[DATA SHOWN — start]
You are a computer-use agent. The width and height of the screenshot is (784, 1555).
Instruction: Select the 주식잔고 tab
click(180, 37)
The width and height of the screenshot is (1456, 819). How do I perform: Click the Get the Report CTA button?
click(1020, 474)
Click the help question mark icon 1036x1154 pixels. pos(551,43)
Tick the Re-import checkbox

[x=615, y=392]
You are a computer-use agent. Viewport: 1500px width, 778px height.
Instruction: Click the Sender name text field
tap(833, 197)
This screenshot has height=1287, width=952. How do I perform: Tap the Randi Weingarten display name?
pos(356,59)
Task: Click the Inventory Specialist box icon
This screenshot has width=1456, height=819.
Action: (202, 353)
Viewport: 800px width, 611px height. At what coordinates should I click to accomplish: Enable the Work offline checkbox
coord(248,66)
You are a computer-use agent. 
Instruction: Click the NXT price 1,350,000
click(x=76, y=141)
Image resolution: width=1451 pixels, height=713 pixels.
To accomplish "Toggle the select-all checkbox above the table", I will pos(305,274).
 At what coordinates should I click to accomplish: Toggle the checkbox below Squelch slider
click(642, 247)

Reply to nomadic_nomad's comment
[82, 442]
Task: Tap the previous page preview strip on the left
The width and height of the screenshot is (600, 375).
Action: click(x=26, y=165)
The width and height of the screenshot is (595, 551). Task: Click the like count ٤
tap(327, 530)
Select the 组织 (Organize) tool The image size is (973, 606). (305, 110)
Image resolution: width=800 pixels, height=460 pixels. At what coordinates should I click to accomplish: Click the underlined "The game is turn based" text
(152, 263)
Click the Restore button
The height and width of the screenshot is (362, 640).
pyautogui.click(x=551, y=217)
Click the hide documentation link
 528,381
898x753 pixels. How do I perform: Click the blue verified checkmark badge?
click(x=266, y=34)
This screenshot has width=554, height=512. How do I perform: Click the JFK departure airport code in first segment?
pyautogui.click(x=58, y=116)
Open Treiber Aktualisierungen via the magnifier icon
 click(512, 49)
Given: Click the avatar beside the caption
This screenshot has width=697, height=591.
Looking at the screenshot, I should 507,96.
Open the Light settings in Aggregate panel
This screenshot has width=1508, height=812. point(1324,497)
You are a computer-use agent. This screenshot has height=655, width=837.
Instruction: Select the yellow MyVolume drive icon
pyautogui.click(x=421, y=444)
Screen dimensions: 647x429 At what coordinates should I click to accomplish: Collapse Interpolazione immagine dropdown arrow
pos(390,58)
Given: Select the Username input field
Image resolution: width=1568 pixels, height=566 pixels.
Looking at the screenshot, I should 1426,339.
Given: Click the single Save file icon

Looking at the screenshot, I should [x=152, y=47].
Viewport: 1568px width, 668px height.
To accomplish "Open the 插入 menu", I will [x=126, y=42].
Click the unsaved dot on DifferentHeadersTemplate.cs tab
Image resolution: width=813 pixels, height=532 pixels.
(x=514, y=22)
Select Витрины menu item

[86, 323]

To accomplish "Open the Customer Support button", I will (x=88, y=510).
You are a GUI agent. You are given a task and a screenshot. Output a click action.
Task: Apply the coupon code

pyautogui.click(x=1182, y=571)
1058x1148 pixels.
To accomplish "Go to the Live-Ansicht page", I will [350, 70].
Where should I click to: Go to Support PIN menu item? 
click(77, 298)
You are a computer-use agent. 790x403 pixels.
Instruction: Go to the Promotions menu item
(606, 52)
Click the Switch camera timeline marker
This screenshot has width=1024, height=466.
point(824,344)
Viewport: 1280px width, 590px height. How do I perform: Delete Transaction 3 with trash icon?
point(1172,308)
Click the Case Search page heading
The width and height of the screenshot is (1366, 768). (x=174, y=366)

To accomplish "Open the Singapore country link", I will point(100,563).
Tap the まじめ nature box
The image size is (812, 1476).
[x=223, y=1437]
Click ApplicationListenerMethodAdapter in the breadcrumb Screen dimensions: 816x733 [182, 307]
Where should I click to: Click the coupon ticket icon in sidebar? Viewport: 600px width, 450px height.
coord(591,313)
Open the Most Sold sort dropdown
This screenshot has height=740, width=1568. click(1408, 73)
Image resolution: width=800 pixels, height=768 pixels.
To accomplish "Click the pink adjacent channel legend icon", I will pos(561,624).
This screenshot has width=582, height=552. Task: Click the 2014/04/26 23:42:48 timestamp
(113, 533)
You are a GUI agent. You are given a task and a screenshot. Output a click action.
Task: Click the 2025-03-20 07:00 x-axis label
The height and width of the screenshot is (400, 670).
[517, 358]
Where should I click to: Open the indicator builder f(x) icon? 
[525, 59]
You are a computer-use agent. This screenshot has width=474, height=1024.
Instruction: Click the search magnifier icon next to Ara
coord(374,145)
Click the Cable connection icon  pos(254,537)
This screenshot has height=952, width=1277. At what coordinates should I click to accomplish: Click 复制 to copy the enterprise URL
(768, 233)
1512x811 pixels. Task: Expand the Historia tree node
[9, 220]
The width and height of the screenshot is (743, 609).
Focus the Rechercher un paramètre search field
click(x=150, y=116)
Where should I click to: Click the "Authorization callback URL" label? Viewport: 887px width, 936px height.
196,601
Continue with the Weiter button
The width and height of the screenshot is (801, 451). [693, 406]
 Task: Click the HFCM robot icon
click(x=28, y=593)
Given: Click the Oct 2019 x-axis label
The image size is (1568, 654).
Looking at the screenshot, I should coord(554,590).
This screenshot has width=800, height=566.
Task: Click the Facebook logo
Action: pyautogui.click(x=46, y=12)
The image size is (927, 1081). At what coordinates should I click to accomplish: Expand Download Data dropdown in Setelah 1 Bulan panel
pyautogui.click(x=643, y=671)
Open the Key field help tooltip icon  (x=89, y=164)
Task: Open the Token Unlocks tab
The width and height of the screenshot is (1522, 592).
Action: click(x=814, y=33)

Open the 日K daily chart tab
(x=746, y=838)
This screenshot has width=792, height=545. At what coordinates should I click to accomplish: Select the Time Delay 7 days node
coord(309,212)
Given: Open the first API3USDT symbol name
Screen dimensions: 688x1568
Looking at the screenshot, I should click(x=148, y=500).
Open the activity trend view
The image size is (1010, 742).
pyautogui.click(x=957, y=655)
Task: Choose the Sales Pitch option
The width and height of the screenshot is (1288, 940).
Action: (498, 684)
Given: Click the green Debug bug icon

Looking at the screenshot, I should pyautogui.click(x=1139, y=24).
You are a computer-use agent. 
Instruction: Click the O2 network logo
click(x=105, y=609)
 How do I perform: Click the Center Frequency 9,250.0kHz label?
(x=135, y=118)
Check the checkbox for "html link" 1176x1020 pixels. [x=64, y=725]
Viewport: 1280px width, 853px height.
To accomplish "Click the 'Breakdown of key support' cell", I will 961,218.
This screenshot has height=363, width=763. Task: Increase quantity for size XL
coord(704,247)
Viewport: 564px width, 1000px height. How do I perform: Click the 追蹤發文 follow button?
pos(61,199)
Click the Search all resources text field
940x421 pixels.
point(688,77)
[DATA SHOWN — finish]
Show a copy of each line from the records above in which the string "axis" occurs.

> _EXERCISE SOLUTION_:
Task: Click the 2025-03-20 07:00 x-axis label
Given: Click the Oct 2019 x-axis label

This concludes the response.